Thalia was asking something like What did daddy do? And Siena was answering her, He spilled his water. Now, Siena knows a thing or two about spilled liquids. And most significantly, she knows just how mad and upset I can act towards her when she spills her milk after all the times we’ve told her to be careful with her cup. You can see it in her face and in her eyes when she knocks over her cup and milk is flowing across her plastic place-mat and seeping into the cloth ones we use that she knows I’m upset with her. Sometimes she’ll freeze and go into a shell, which only exacerbates the problem, because what we are then loudly commanding her to do is get up and get paper towels and clean up the mess before it gets any worse. In other situations when she’s done something wrong, I have observed her trying to hide what has gone wrong from me, or to see if she can get away with me not finding out, which I can see through in her face and the way she acts usually, but she cannot hide spilled milk or water, and she knows she has displeased me when that happens. And despite my best efforts to not be too harsh with her–she usually is careful, it always is an accident, and she is just five–I’m not sufficiently good enough, not sufficiently even-keeled enough any more to not let it get to me and not express my frustration with her through a raised voice and stern glares. And it’s times like that I think, despite all the things I am able to do for her, I’m still not being as good a father as I had wanted to be.

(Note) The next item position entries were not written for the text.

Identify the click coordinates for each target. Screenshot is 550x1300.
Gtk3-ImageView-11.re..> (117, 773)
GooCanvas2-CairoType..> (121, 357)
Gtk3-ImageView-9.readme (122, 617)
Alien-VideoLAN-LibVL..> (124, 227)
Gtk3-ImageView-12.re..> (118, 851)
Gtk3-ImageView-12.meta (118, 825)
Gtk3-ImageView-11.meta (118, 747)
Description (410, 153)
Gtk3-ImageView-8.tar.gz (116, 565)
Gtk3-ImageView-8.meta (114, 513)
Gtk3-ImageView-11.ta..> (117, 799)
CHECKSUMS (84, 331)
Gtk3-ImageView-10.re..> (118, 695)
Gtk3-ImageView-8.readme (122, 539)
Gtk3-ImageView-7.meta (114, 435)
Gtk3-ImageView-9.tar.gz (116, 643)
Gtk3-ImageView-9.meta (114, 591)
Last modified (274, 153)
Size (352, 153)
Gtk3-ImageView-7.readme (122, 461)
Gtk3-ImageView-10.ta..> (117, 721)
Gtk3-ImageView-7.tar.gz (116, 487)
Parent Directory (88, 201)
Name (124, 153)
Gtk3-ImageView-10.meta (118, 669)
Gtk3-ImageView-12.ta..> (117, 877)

As I stooped down to survey the extent of the ice tea lake spreading on our floor, I was thinking of whether I really was tired enough to just drop a glass, of being tired enough that I wanted someone else to clean up the mess. But no one else could clean this up: I had to set an example that we clean up our own spills. I was thinking how much I wanted to just pick up the glass and throw it against the floor until it did break, but I couldn’t demonstrate such force and violence with the kids, let alone our guests. I was thinking whether I should get a bunch of towels from upstairs or go and get the mop from the closet first. Paralyzed by my thoughts, I knelt while the liquid kept spreading, and Thalia kept asking what did daddy do, Siena repeated that I spilled my drink, and eventually Mama told them both to stop it since I didn’t need to hear about it any more and they were just making it worse.

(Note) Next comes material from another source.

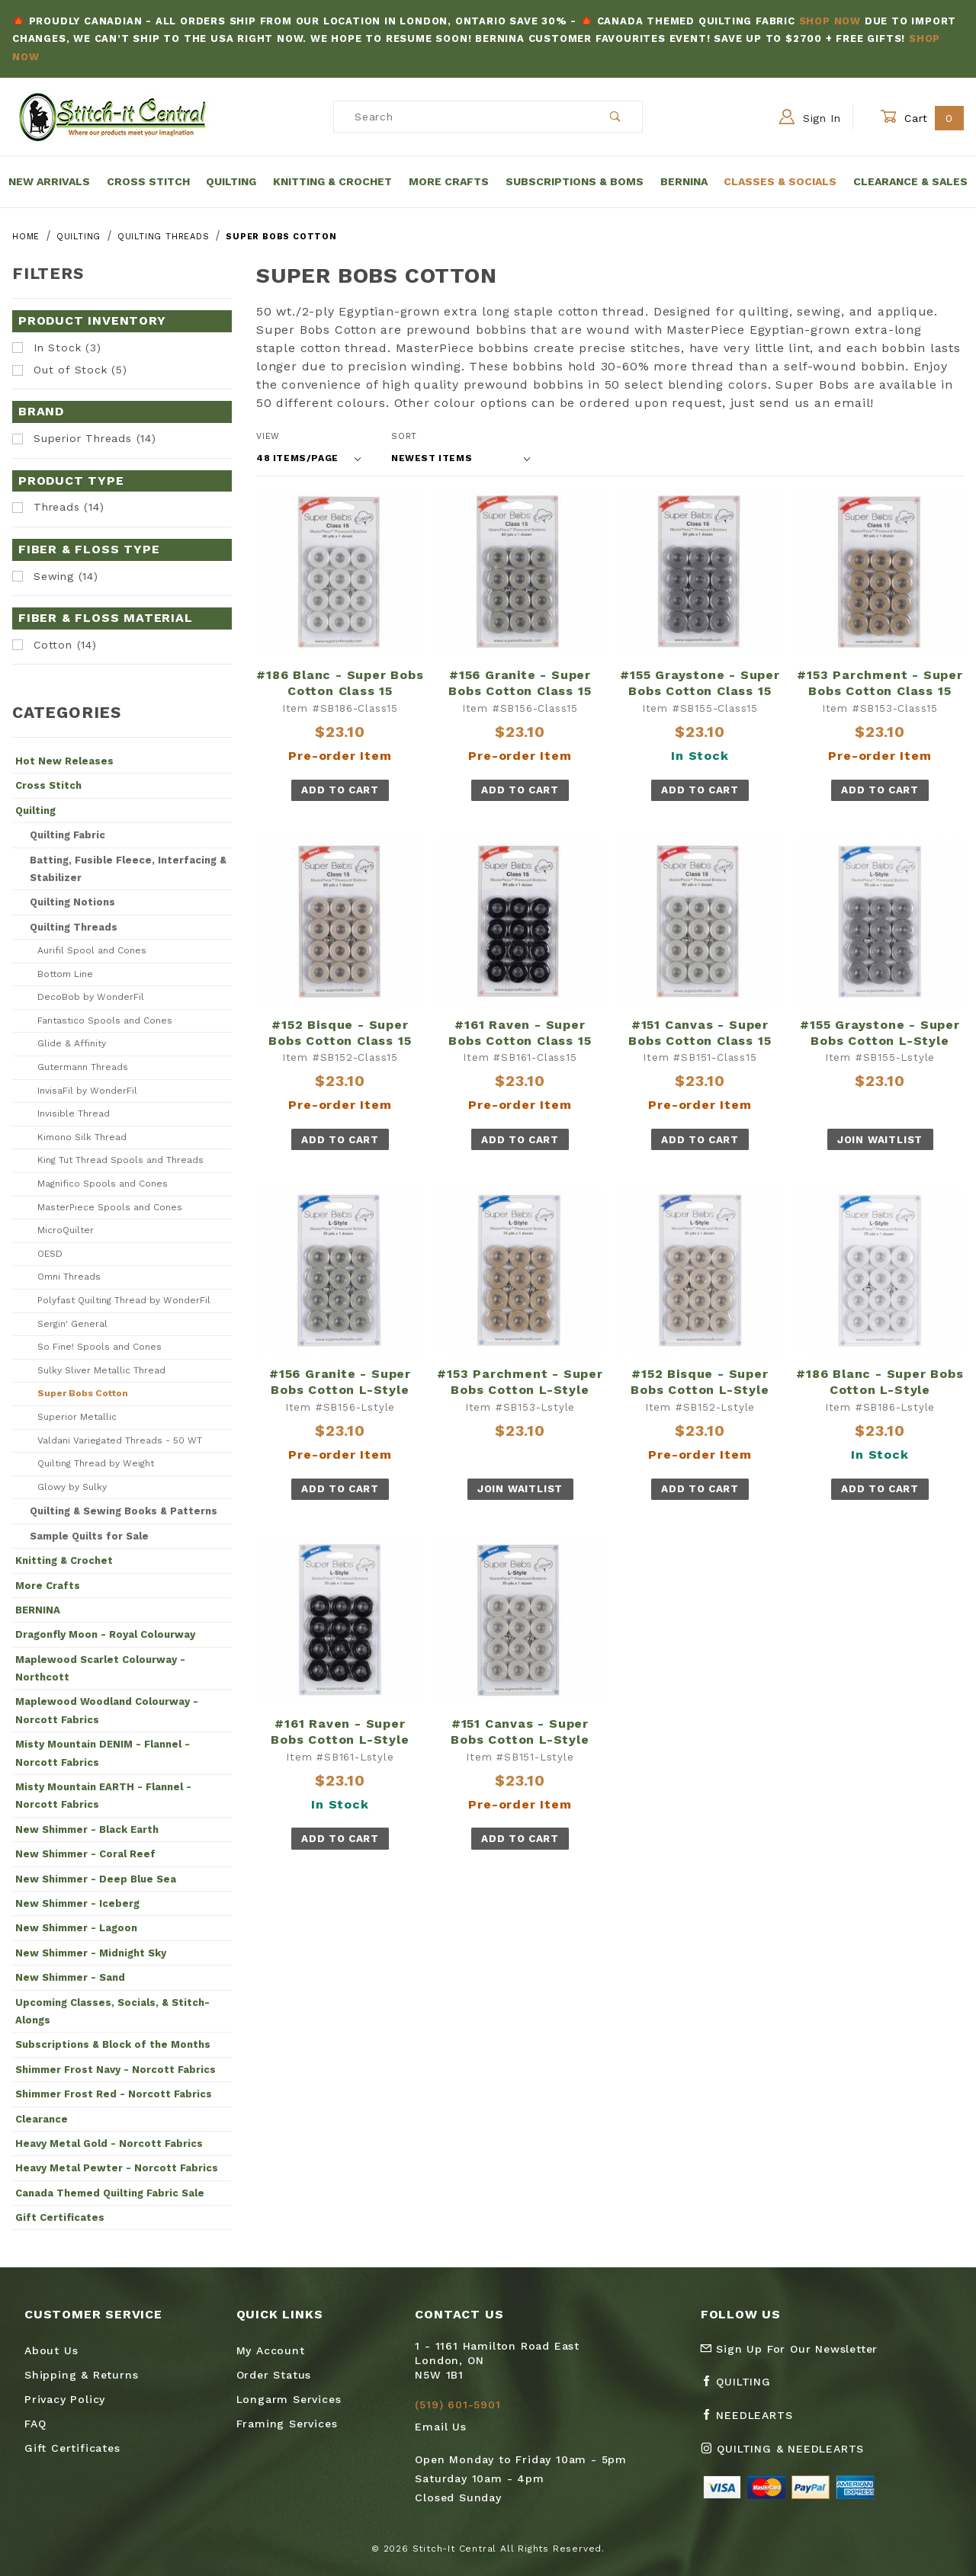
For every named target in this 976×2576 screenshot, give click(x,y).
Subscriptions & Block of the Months (112, 2044)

Then Siena said, “It’s ok daddy. I’ll always love you no matter what.”

I had already decided to get the mop first, but with the combination of my exhaustion, my anger, and this, I had to staying kneeling at the floor for a moment longer to fight back tears. I know that Siena is paraphrasing something Mama says to her when she’s has been upset with something Siena has done. But that Siena thought to say it when in the reverse situation she is presented with admonishment instead of such unconditional compassion, and that it came so quickly and easily to her, made my heart big and break at the same time. Of course you hear this from every parent, but we are both constantly amazed by and proud of our girl, with her sweet and caring nature.

Cleaning up the spill after that was no longer an annoying chore, and I sat down for lunch next to Thalia and we had a delightful time. Which means that Siena’s comments, most likely unbeknownst to her, had exactly the necessary effect.

And I hope Siena will always know that we love her forever, too, no matter what.

Merry Christmas, Siena.

P.S. As usual with these kinds of ramblings, it’s late and I’m sentimental. Time to go check on the girls and give them quick kisses while they sleep.